Friday, March 4, 2011

Lost Dreams

traveling over the prairie I see numerous farms and ranches that sit empty.  Some are large and elegant others clap board and paper.  Around here stucco was popular as there were not many trees. 

Times change and the lure of the big city wails its siren.  children grow up and do not want to stay on the home.  They think their father had it to hard so off they go to the big city looking for the easy life and fun.

Mom and Dad hang onto the farm or ranch until they no longer can work it and they lease the land or sell and move to  town.  The home they built now sits empty, dust rolls in the tiniest of crevices, attics fill up and mother nature roars trying to reclaim its bounty.  On hillside overlooking rolling hills the empty buildings become a monument to faded glory days.  Winds of the past float by the rafters, over the roofs, shaking the few trees and timbers rattle in the breeze.

Mom and Dad’s kids want another life, they see the bright lights and fly to them like bugs on a hot June eve.  When the folks pass on the children are mournful but do not want to live on the homestead.  Up for auction goes the memories.  Dreams are placed on auction blocks.  Highest bidder takes the faded dream and lets it sit.  The land is still worked, cattle graze and birds climb the clouds.

 

feb 2011 020 

Soon Mother nature will have her way, timbers will crack, walls will fall and roofs collapse.  This is where dreams had become reality.  A place of independence, no one looking over the shoulder.  A piece of ground to call his own.

Neighbors drive by saying, that was the __________ place, Bill Jones was born there.  I used to play with his daughter.  There are other memories that drift through the trees.  travel in the waving limbs.

A land that was changed by government policy, torn up by greed, destroyed by greed, restored by common sense.  Feeling the tugs of greed and envy, a small battle ground in a larger war.

 

Winds of time stack the grains to drift to another wave.
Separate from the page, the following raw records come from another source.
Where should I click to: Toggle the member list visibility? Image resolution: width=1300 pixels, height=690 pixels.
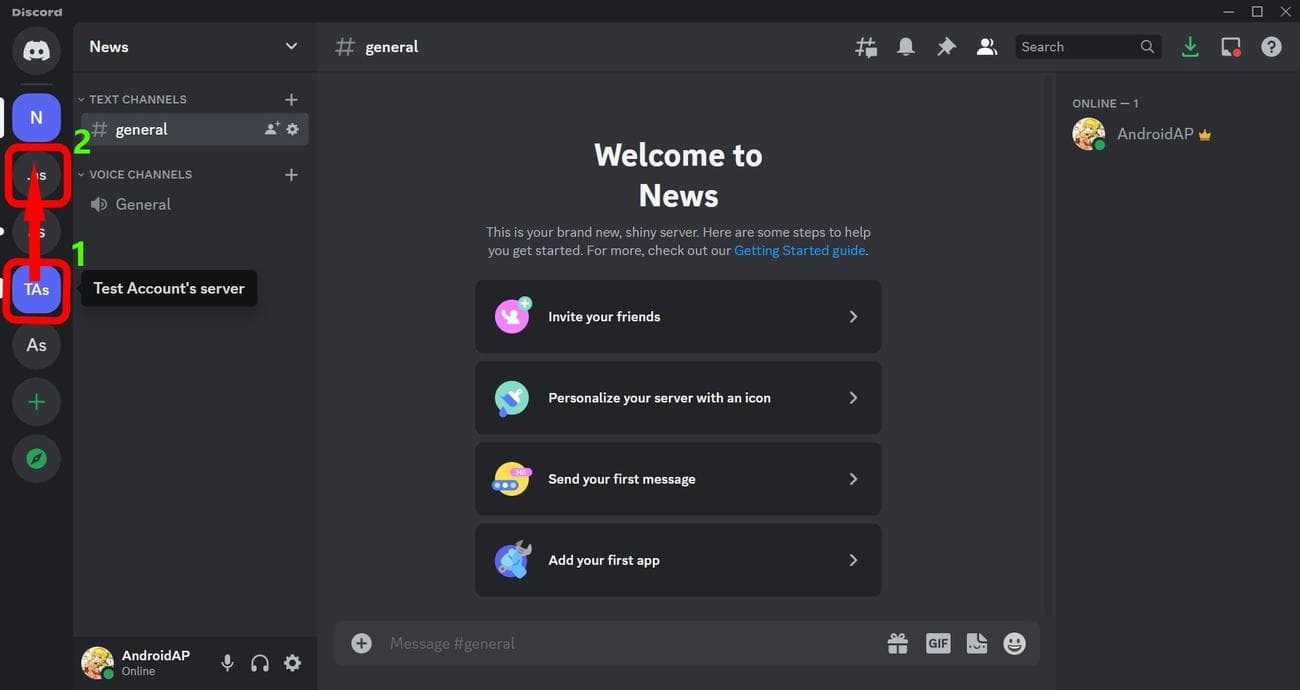(987, 47)
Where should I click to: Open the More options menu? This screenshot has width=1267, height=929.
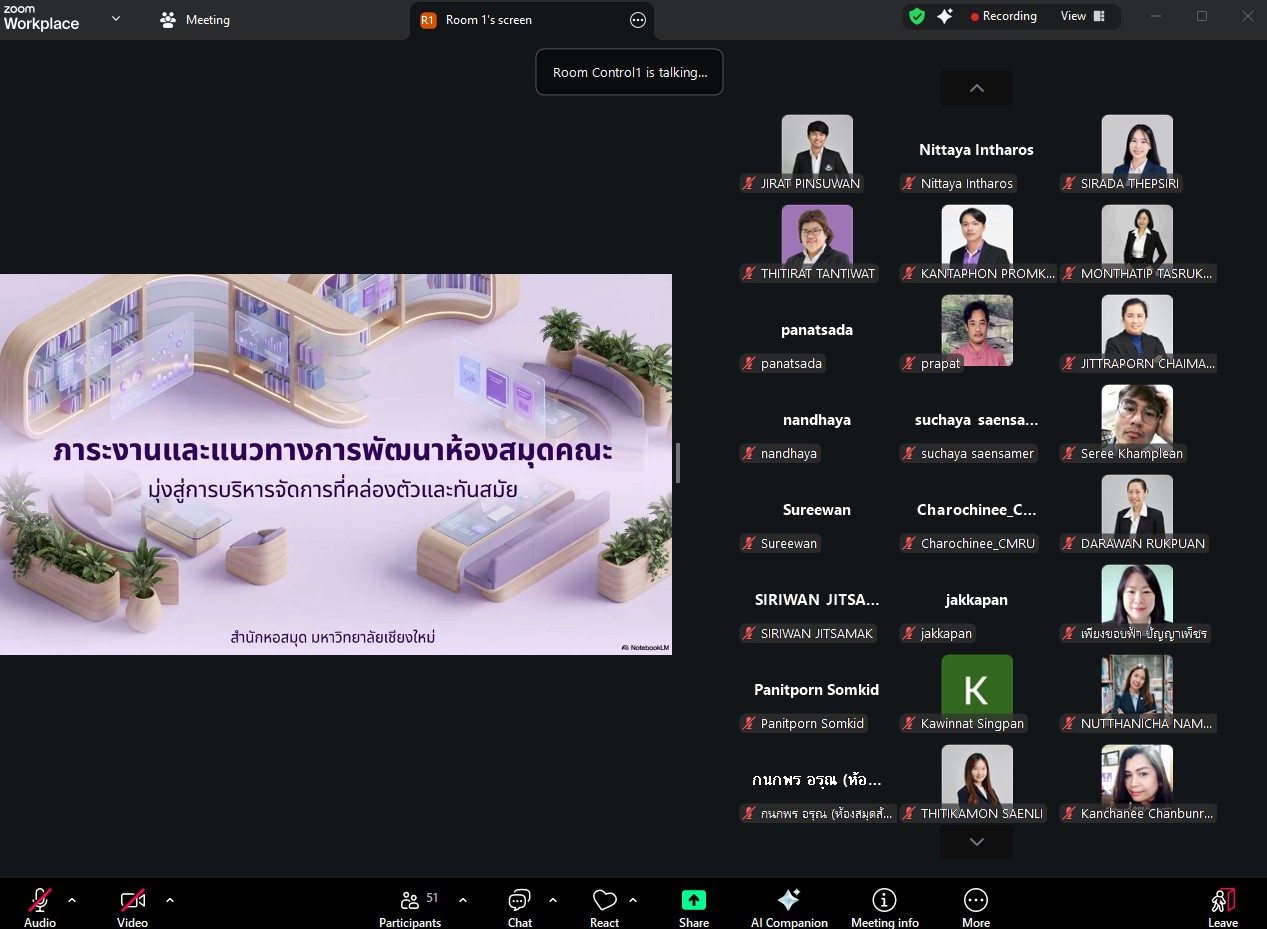point(975,907)
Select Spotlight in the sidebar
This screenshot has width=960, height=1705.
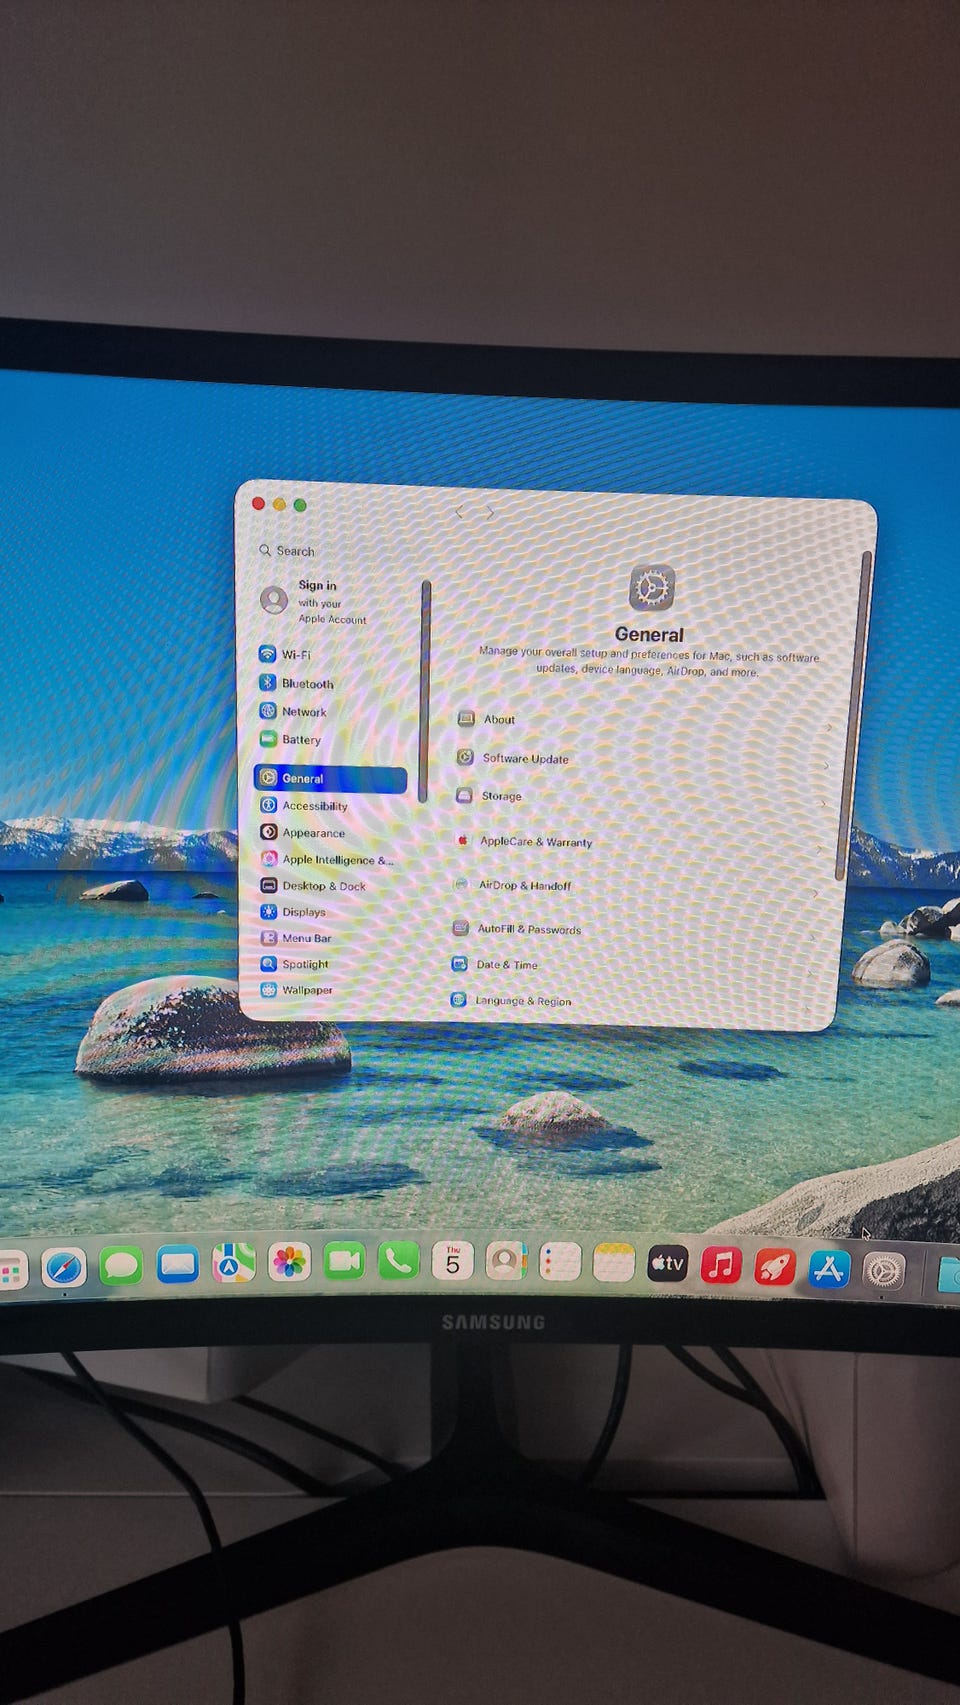[304, 964]
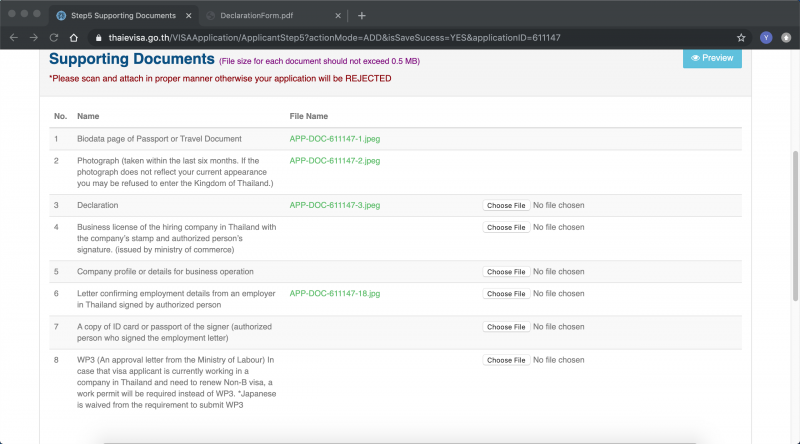The height and width of the screenshot is (444, 800).
Task: Click the browser forward arrow
Action: pos(32,37)
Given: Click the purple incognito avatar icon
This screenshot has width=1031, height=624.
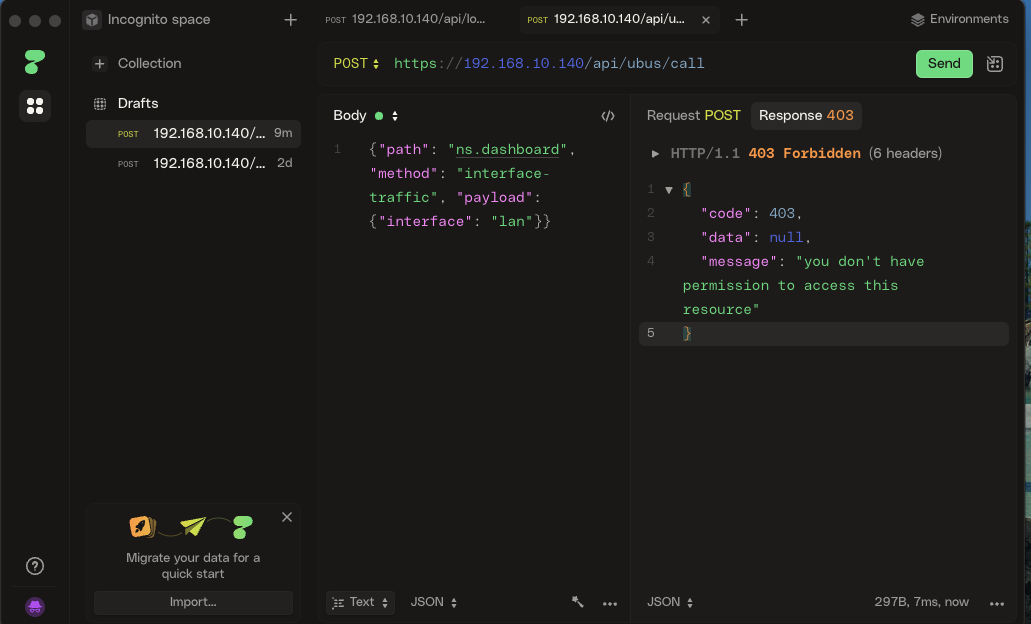Looking at the screenshot, I should [x=35, y=606].
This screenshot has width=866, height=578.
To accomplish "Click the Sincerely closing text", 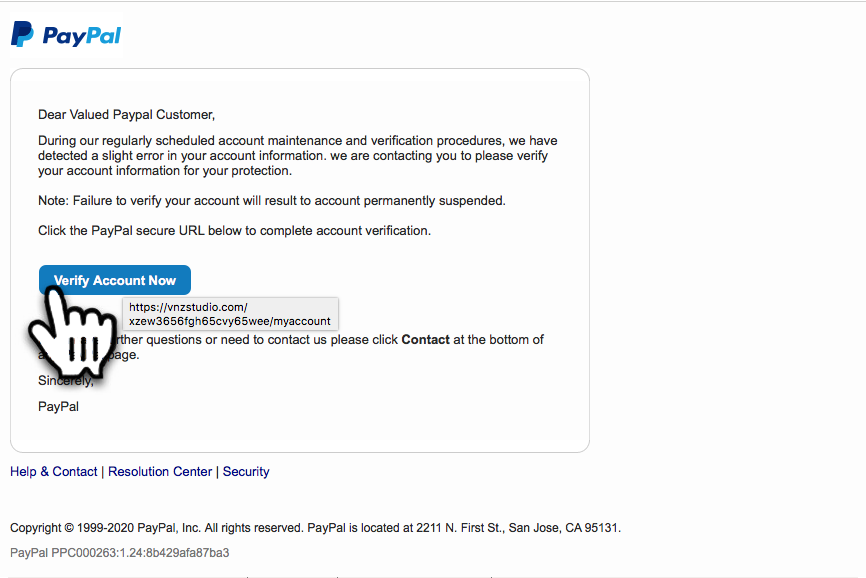I will (66, 380).
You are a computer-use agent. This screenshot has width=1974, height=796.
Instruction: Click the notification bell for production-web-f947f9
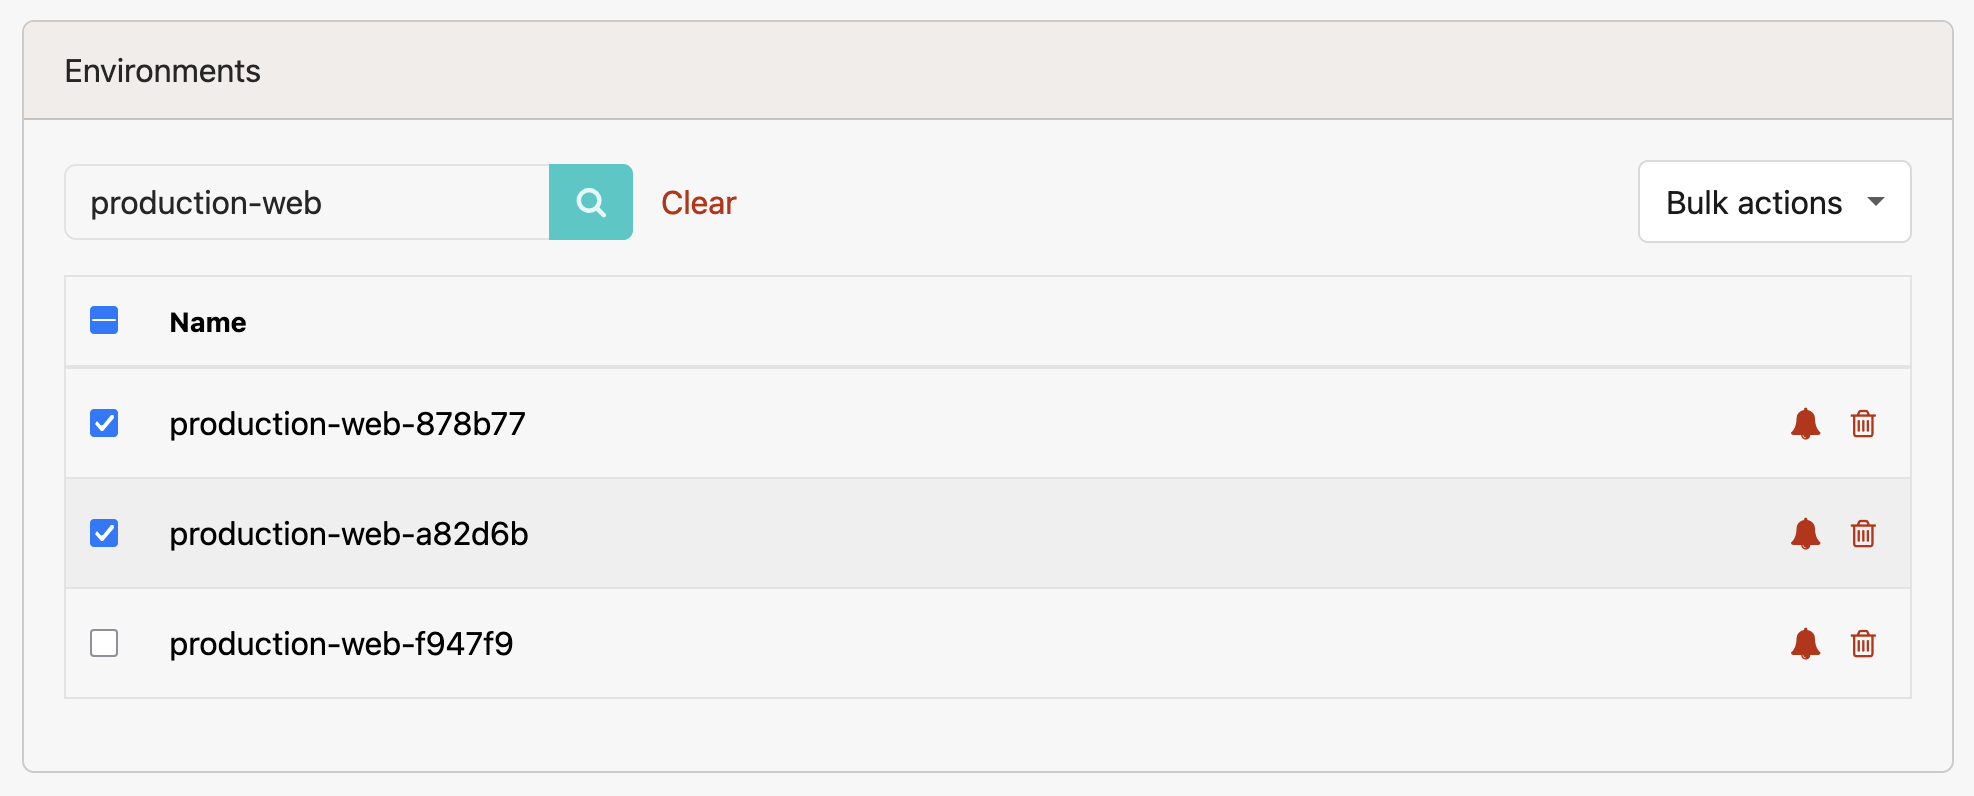1806,643

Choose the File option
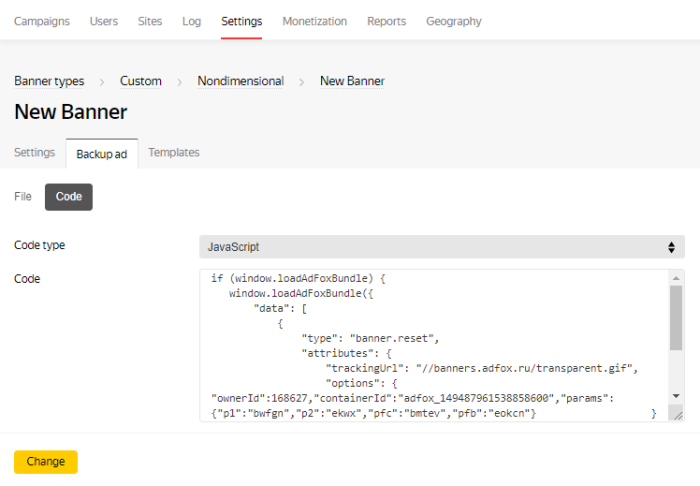point(23,197)
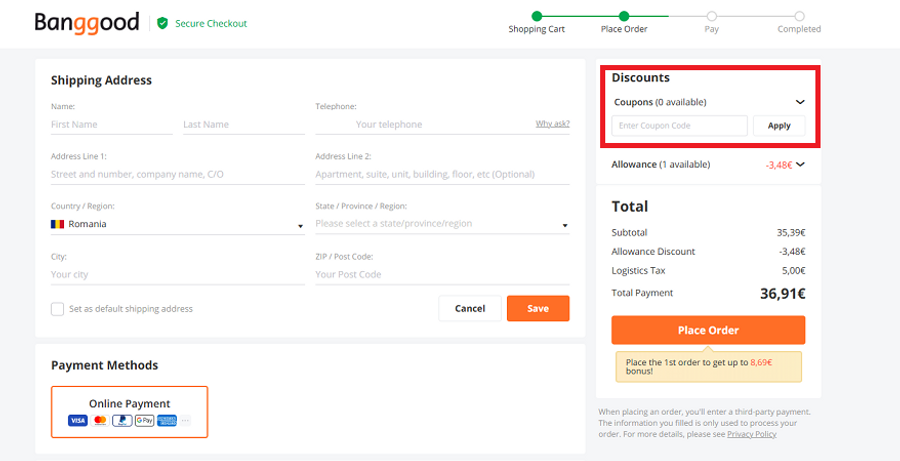Click the Banggood logo
Image resolution: width=900 pixels, height=461 pixels.
[x=86, y=23]
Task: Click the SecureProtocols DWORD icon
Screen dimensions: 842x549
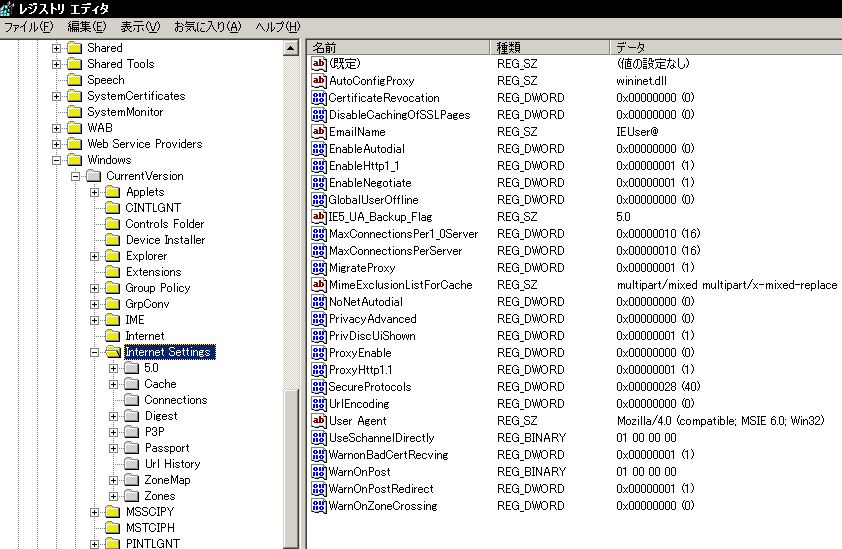Action: pos(319,387)
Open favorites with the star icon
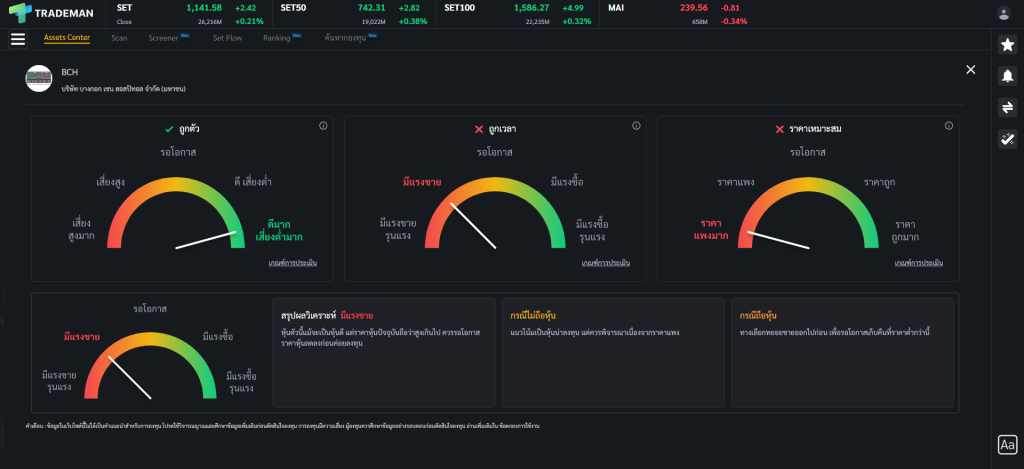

Curling down the even side forming ripples.  Drifts angling to new heights to blow down ward to another drift.  grains forever moving, heeding the call of the wind.  A Siren sings in the branches, the melody of onward.  Beckoning to new grains tumbling over each. 

5 comments:

john bord said...

May the God of time bless you this week and guide your steps.

Joe said...

I love your way with words John, I saw quite a few places that nature was trying to relcaim on our long drive from Montana to Illinois. You were spot on about the windmills...no surprise tha the trucks that were passing us by usually were carrying windmill parts...there's efficiency! LOL! God bless you my friend.

Anonymous said...

Your words sing a song, God Bless

Kathryn Magendie said...

Your comment on "five things about me" made me LAUGH -

Anyway, one day I told you to write a book and you responded -I think about publishing or?

Anyway - if you write fiction, you need to write the entire book and have it in tip top shape before you can begin to look for publishing, but if you write a nonfiction, you can do an outline, write a few chapters, and then query it!

If you selfpublish as many writers seem to be doing lately, you have more control, but you still need a finished product that is polished to the nth polishing polish!

Your writing is beautiful and you have so much to say, John.

KaHolly said...

I am witness to this a lot in my travels. It always saddens me. Your words put it all into perspective, they speak what my heart feels but I, myself, have no words for.